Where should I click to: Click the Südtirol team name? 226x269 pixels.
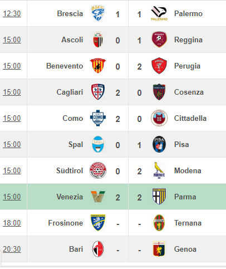[70, 170]
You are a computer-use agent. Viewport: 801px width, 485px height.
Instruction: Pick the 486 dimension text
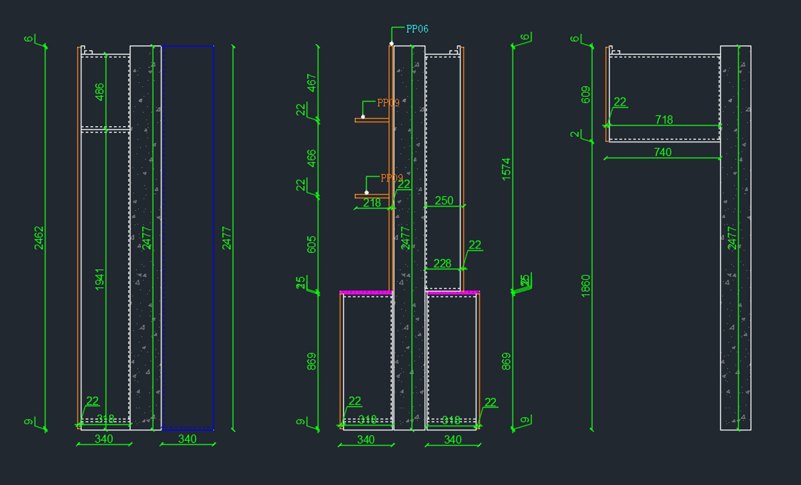pyautogui.click(x=99, y=92)
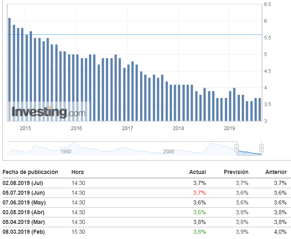Click the "Hora" column header
The image size is (291, 239).
pos(77,172)
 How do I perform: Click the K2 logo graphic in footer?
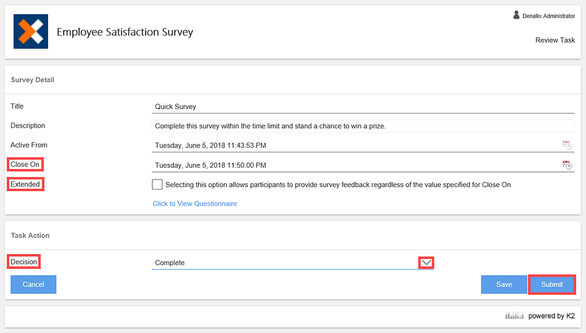(514, 316)
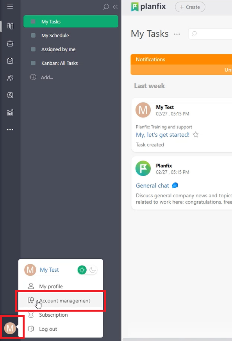Screen dimensions: 232x341
Task: Open the hamburger menu icon
Action: click(x=10, y=7)
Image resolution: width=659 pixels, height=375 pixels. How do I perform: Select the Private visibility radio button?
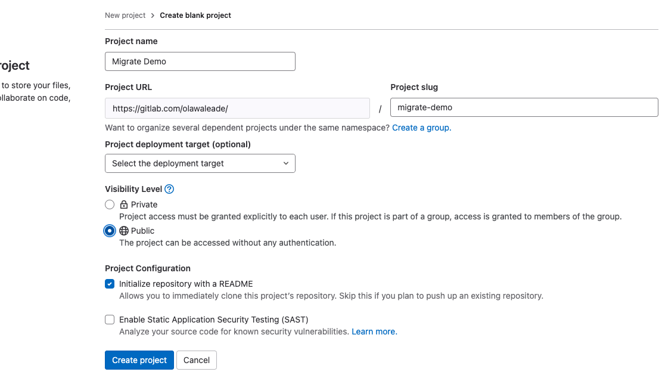tap(110, 204)
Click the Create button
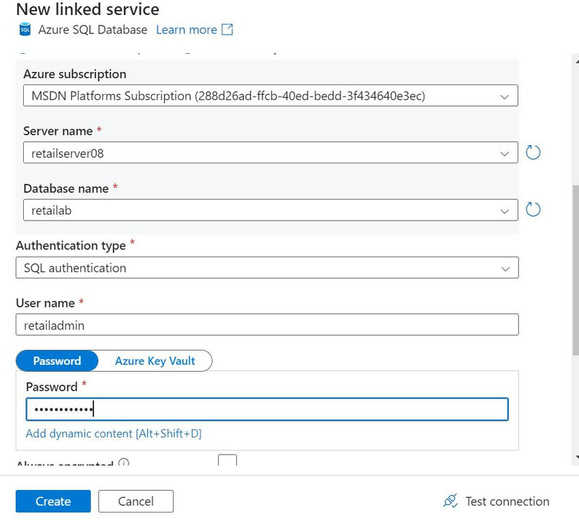The height and width of the screenshot is (520, 579). (x=53, y=502)
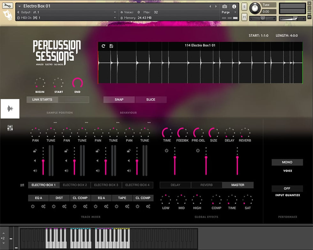The height and width of the screenshot is (250, 313).
Task: Click the swap arrows icon beside Electro Box 1
Action: click(22, 185)
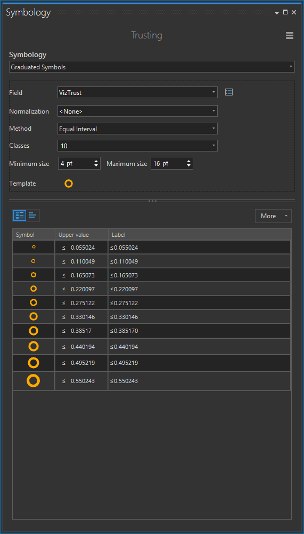Screen dimensions: 304x534
Task: Switch to Histogram view
Action: coord(33,216)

______________________________

We ask that the entries above be copied exactly, with the pictures omitted.

→ Exercise result
Where should I click to: Click the Südtirol team name? 226x269 pixels.
[70, 170]
You are a computer-use agent. Viewport: 801px width, 485px height.
Instruction: Pick the 486 dimension text
pyautogui.click(x=99, y=92)
Click the "Hora" column header
The image size is (291, 239).
pos(77,172)
 How do I perform: Click the K2 logo graphic in footer?
(514, 316)
Screen dimensions: 232x341
Task: Open the hamburger menu icon
Action: click(x=10, y=7)
Image resolution: width=659 pixels, height=375 pixels. How do I perform: Select the Private visibility radio button?
tap(110, 204)
Click the Create button
The height and width of the screenshot is (520, 579). (x=53, y=502)
The height and width of the screenshot is (250, 313).
Task: Click the swap arrows icon beside Electro Box 1
Action: click(22, 185)
Screen dimensions: 304x534
Task: Switch to Histogram view
Action: coord(33,216)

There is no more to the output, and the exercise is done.